**Written request:** Copy out everything from the start of the records down to and including the line that contains "tap(114, 84)", keeping each line unchanged.

**Records shown:**
########################################
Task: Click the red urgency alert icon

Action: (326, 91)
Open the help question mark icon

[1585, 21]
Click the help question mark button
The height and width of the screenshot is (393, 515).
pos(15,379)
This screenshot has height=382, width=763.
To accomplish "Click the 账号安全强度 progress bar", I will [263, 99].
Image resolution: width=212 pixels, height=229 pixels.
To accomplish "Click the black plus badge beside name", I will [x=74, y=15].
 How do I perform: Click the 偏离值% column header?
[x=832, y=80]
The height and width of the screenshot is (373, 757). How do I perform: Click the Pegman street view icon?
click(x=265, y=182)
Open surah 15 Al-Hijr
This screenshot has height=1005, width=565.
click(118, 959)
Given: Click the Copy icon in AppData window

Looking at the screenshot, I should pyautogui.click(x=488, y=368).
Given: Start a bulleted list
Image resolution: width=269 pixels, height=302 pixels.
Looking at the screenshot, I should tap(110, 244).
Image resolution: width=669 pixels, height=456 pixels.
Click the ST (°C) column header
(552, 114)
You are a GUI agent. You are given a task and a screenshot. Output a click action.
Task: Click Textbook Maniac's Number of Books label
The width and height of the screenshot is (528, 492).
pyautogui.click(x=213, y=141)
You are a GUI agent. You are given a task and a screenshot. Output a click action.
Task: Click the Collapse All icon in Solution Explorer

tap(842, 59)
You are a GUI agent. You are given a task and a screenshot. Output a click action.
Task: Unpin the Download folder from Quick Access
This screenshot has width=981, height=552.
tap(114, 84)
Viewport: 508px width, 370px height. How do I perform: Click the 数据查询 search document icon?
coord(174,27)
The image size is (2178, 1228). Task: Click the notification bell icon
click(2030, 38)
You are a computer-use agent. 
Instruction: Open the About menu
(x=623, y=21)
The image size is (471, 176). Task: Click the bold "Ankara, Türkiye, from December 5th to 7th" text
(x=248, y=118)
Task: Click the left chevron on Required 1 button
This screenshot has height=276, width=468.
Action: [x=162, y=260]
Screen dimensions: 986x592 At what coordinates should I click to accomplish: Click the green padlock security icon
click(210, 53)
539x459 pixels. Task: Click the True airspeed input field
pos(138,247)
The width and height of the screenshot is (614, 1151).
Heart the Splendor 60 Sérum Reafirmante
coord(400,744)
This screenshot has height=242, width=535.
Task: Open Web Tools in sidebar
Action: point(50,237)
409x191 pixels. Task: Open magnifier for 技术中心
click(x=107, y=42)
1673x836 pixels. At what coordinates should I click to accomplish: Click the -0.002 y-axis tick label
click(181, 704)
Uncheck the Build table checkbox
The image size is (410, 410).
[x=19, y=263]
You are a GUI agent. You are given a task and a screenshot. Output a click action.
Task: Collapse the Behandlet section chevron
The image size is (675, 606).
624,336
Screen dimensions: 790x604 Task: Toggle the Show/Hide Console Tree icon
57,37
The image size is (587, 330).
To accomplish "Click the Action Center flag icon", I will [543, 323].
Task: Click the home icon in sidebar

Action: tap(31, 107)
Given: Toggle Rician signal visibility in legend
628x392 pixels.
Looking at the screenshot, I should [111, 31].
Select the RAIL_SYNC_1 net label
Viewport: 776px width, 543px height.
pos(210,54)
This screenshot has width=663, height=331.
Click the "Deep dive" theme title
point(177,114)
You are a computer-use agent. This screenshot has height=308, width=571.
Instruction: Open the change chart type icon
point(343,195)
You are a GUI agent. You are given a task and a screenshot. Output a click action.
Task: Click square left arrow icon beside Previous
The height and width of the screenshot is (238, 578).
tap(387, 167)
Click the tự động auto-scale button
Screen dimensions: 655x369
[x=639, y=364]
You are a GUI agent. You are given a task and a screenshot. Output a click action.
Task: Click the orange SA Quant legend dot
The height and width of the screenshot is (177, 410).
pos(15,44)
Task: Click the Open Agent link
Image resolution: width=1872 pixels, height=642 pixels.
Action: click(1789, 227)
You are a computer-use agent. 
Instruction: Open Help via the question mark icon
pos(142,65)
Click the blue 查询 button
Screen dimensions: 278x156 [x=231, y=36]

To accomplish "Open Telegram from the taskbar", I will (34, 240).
########################################
**Answer to the problem:**
Task: Click the red urgency alert icon

Action: (326, 91)
Open the help question mark icon

[1585, 21]
Click the help question mark button
The height and width of the screenshot is (393, 515).
pos(15,379)
This screenshot has height=382, width=763.
To accomplish "Click the 账号安全强度 progress bar", I will [263, 99].
Image resolution: width=212 pixels, height=229 pixels.
To accomplish "Click the black plus badge beside name", I will [x=74, y=15].
 How do I perform: Click the 偏离值% column header?
[x=832, y=80]
The height and width of the screenshot is (373, 757). How do I perform: Click the Pegman street view icon?
click(x=265, y=182)
Open surah 15 Al-Hijr
This screenshot has height=1005, width=565.
click(118, 959)
Given: Click the Copy icon in AppData window

Looking at the screenshot, I should pyautogui.click(x=488, y=368).
Given: Start a bulleted list
Image resolution: width=269 pixels, height=302 pixels.
Looking at the screenshot, I should tap(110, 244).
Image resolution: width=669 pixels, height=456 pixels.
Click the ST (°C) column header
(552, 114)
You are a GUI agent. You are given a task and a screenshot. Output a click action.
Task: Click Textbook Maniac's Number of Books label
The width and height of the screenshot is (528, 492).
pyautogui.click(x=213, y=141)
You are a GUI agent. You are given a task and a screenshot. Output a click action.
Task: Click the Collapse All icon in Solution Explorer

tap(842, 59)
You are a GUI agent. You are given a task and a screenshot. Output a click action.
Task: Unpin the Download folder from Quick Access
This screenshot has width=981, height=552.
tap(114, 84)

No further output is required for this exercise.